UBS lays out both an upside and downside scenario for the Euro Stoxx 50 through December 2026. The upside case pegs a target of 7,100 and depends on a set of favourable developments, including faster European growth led by German fiscal policy, increased EU defence spending, a Russia-Ukraine peace deal that eases gas prices, further cuts to interest rates, or structural reforms such as progress on the EU savings and investments union. UBS also notes that a narrowing of Europe's valuation gap with U.S. equities could occur through diversification by U.S. and Asian capital.

By contrast, the bank's downside scenario sets a December 2026 target of 4,400. The risks that could push markets toward that outcome include a prolonged energy disruption that slows economic growth and delays U.S. rate cuts, disappointing levels of AI investment, a re-escalation of U.S.-EU trade tensions, rising competition from China, or a return of political uncertainty in Europe.

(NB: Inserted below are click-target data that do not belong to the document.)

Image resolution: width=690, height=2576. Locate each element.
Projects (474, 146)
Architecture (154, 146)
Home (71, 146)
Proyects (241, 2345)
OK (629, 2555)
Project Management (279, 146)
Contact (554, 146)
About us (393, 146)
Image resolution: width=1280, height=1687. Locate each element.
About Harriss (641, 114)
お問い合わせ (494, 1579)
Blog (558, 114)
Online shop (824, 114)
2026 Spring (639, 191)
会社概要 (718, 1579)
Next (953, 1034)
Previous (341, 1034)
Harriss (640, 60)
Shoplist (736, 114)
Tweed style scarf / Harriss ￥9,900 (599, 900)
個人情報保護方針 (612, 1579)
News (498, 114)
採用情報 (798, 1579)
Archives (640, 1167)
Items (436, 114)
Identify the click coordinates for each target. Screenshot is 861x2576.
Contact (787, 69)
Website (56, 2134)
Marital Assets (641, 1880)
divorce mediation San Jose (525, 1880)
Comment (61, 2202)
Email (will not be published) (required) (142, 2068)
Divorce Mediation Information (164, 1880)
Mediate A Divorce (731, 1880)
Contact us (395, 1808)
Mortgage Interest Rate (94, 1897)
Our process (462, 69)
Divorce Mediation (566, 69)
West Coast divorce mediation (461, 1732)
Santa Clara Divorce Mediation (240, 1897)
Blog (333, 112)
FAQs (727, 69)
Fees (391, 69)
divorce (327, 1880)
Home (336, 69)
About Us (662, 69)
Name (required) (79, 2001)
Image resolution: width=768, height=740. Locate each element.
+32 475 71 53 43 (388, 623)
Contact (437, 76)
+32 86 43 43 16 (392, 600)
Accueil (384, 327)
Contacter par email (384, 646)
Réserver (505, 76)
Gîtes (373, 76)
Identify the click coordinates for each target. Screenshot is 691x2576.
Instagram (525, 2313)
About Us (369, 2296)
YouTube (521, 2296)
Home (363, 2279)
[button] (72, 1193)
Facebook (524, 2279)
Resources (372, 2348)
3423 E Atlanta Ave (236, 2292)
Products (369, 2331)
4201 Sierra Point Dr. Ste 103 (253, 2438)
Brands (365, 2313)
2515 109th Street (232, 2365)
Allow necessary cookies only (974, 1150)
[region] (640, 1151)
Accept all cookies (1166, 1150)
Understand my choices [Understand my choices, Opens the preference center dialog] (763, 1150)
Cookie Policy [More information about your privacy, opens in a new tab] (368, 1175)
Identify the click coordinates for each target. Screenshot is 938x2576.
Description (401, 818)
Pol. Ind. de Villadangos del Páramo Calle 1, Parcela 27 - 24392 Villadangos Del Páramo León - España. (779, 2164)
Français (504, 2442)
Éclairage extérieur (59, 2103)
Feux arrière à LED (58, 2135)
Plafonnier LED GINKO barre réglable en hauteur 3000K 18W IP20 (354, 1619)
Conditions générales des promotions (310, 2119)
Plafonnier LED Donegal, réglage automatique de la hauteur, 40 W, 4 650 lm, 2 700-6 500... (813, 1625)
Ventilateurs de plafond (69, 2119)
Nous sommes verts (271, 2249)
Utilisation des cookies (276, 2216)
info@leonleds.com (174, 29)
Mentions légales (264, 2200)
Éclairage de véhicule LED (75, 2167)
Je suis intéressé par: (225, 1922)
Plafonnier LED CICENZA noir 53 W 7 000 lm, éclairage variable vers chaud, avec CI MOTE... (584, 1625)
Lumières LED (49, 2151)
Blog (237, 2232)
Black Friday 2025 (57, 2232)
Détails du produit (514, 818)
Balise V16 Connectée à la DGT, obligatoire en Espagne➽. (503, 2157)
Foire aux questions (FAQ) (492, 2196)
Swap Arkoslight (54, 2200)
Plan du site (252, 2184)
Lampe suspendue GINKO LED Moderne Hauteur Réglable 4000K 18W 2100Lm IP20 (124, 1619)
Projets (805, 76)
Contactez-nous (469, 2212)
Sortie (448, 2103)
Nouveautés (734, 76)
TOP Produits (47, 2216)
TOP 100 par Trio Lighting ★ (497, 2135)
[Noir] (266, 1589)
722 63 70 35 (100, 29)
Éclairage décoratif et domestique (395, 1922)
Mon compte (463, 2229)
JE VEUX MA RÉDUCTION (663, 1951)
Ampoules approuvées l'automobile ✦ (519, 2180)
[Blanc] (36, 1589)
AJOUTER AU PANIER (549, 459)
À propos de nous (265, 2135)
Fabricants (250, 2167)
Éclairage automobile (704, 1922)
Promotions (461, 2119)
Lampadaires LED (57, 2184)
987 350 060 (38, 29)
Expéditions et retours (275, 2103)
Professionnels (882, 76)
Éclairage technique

UBS's updated forecasts and the scenarios it outlines frame a market where cyclical improvement and contained inflation underpin optimism, while geopolitical events and investment trends create clear paths for both stronger and weaker outcomes for European equities.

Risks

  • Extended energy disruptions that slow economic growth and delay U.S. rate cuts - this risk would particularly affect energy-intensive industries and broader economic activity.
  • Disappointing AI investment or a re-escalation of U.S.-EU trade tensions - these could undermine expectations for technology and export-oriented sectors.
  • Rising Chinese competition or renewed political uncertainty in Europe - risks that could pressure industrials, export markets and investor sentiment.